◆ **The input**
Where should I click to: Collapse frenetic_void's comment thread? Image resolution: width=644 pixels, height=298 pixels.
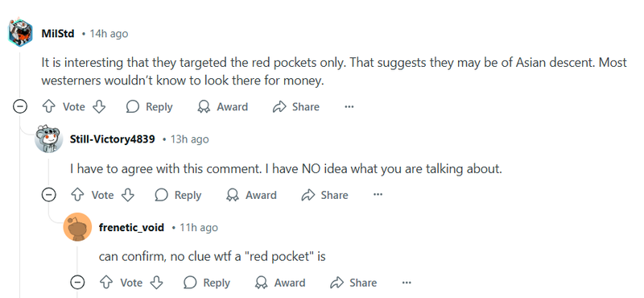(x=77, y=283)
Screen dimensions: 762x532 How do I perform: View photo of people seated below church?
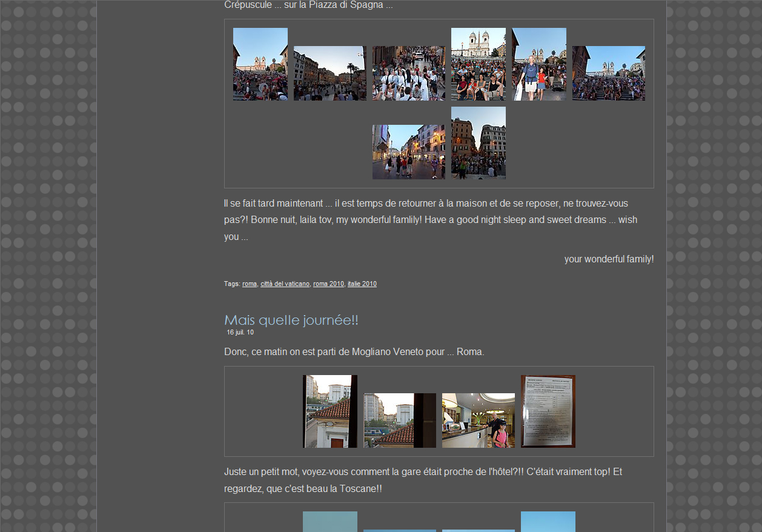pos(478,64)
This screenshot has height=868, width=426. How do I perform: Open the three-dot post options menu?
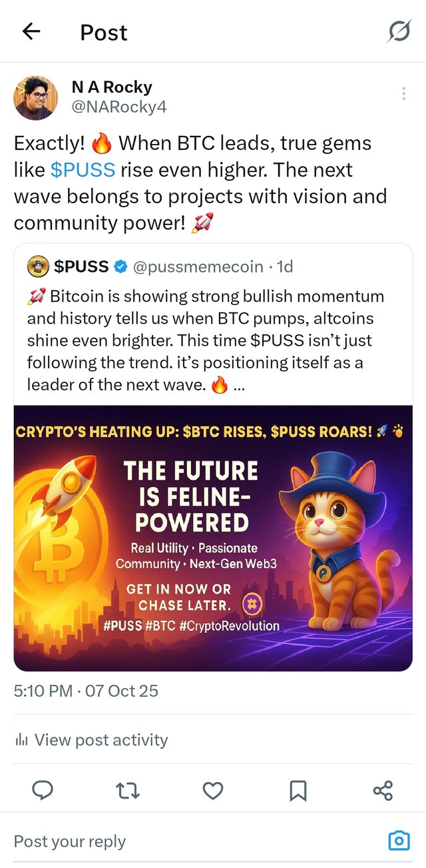403,94
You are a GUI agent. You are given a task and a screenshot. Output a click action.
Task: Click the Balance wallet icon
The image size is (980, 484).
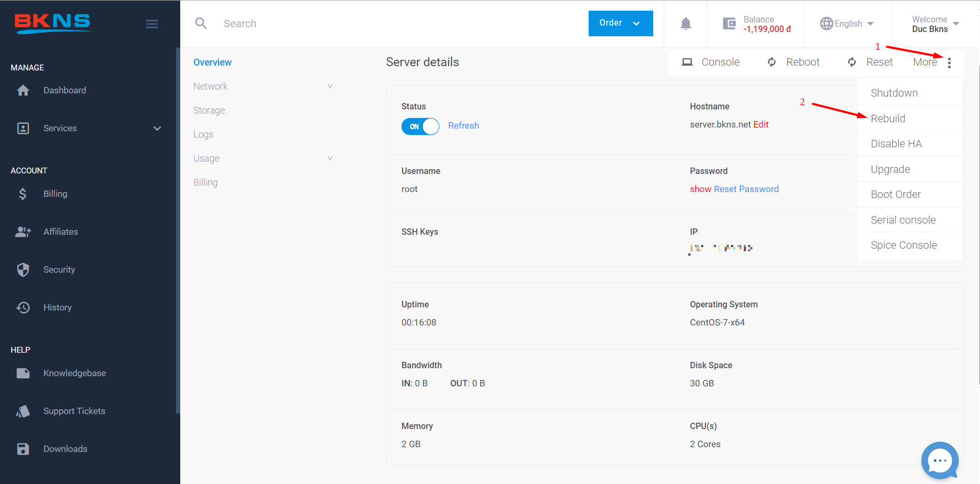click(x=729, y=23)
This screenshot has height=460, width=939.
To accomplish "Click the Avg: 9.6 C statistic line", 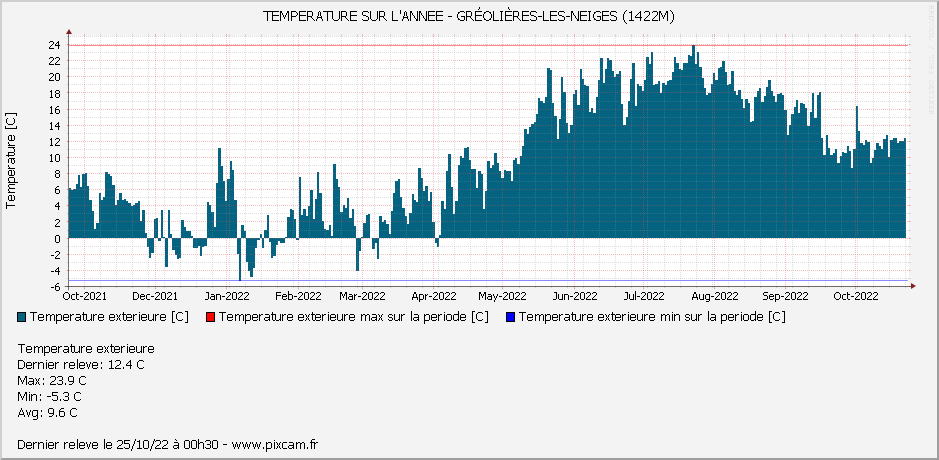I will coord(47,413).
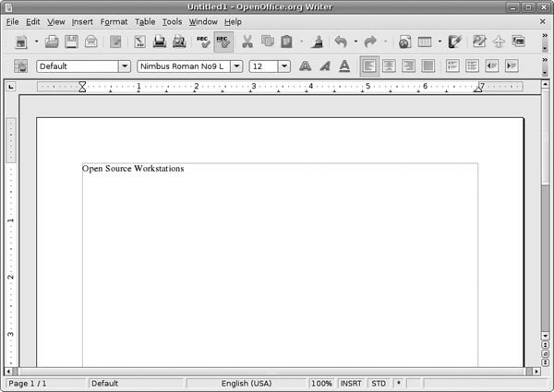Click the Print file directly icon
The width and height of the screenshot is (554, 392).
[x=160, y=42]
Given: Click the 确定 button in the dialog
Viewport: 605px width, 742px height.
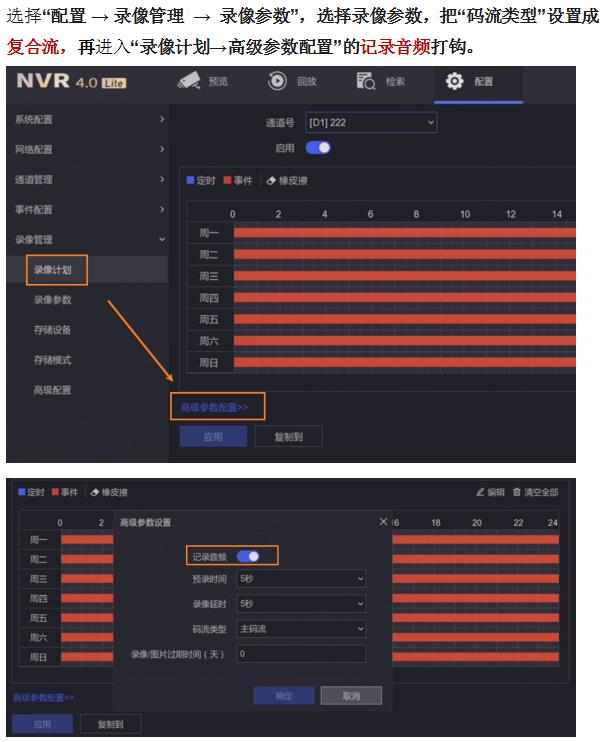Looking at the screenshot, I should tap(284, 696).
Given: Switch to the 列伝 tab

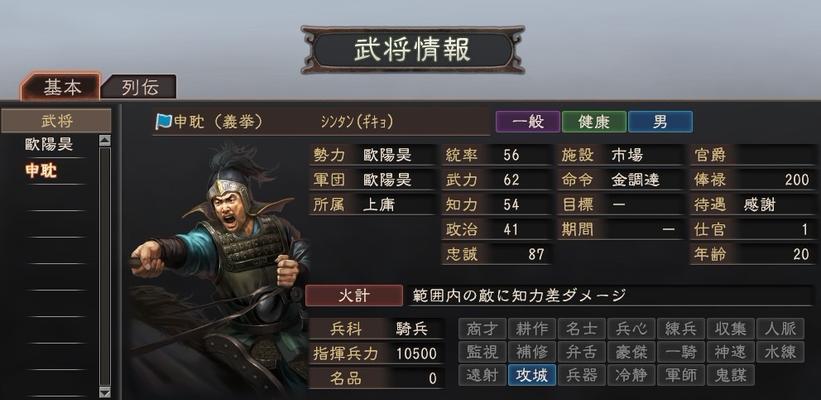Looking at the screenshot, I should coord(140,87).
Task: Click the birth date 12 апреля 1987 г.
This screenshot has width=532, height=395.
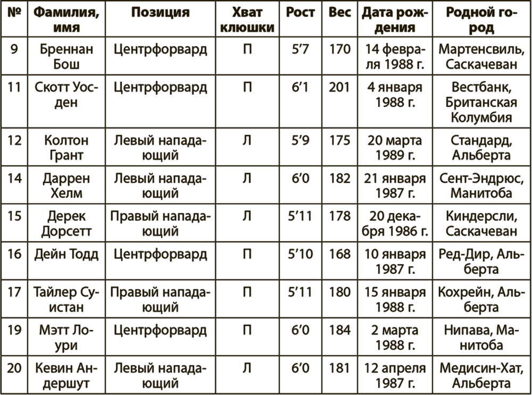Action: click(x=394, y=375)
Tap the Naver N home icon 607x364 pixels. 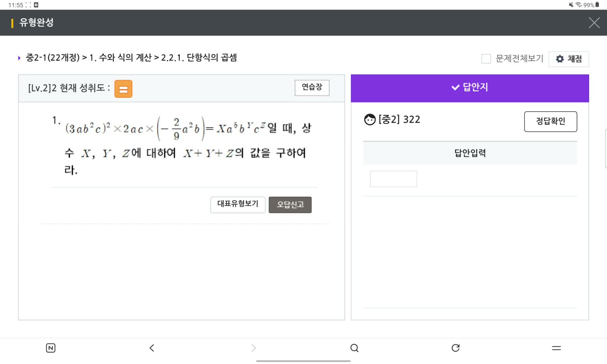click(51, 348)
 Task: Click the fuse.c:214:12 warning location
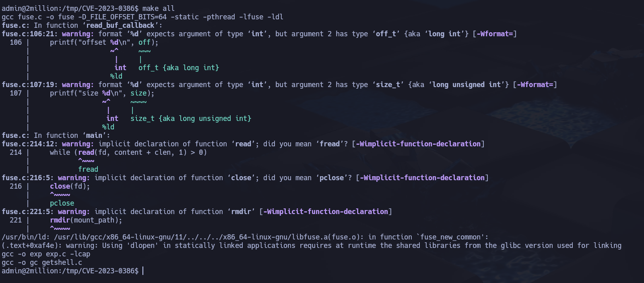point(30,144)
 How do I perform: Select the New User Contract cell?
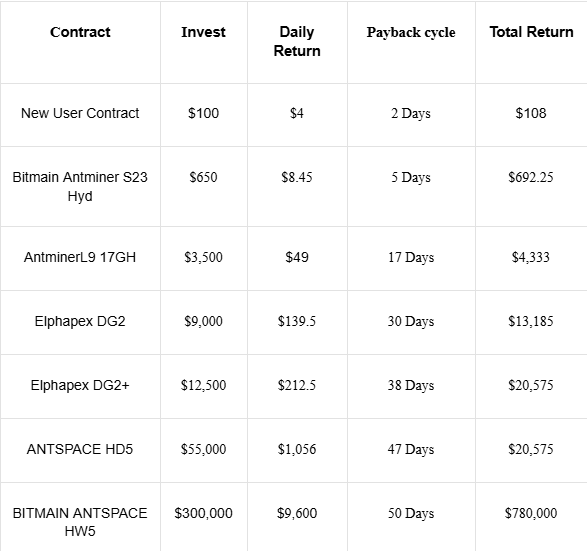click(x=80, y=113)
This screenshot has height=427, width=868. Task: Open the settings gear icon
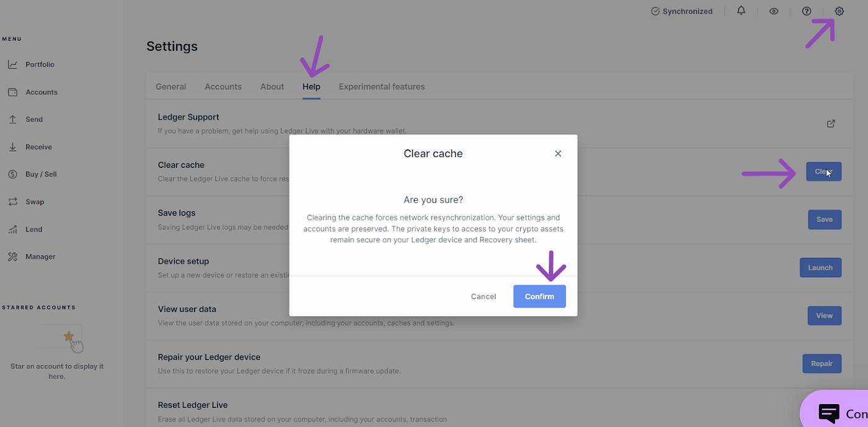point(839,11)
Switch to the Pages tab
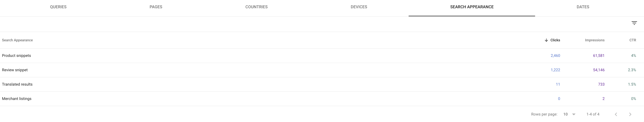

◆ **Your task**
Quote exactly the lines from the line that contains "This screenshot has height=427, width=868." through the last line of the listing, please, leaving out all pictures.

◆ **Exercise output**
This screenshot has height=427, width=868. Task: Open the settings gear icon
point(839,11)
Switch to the Pages tab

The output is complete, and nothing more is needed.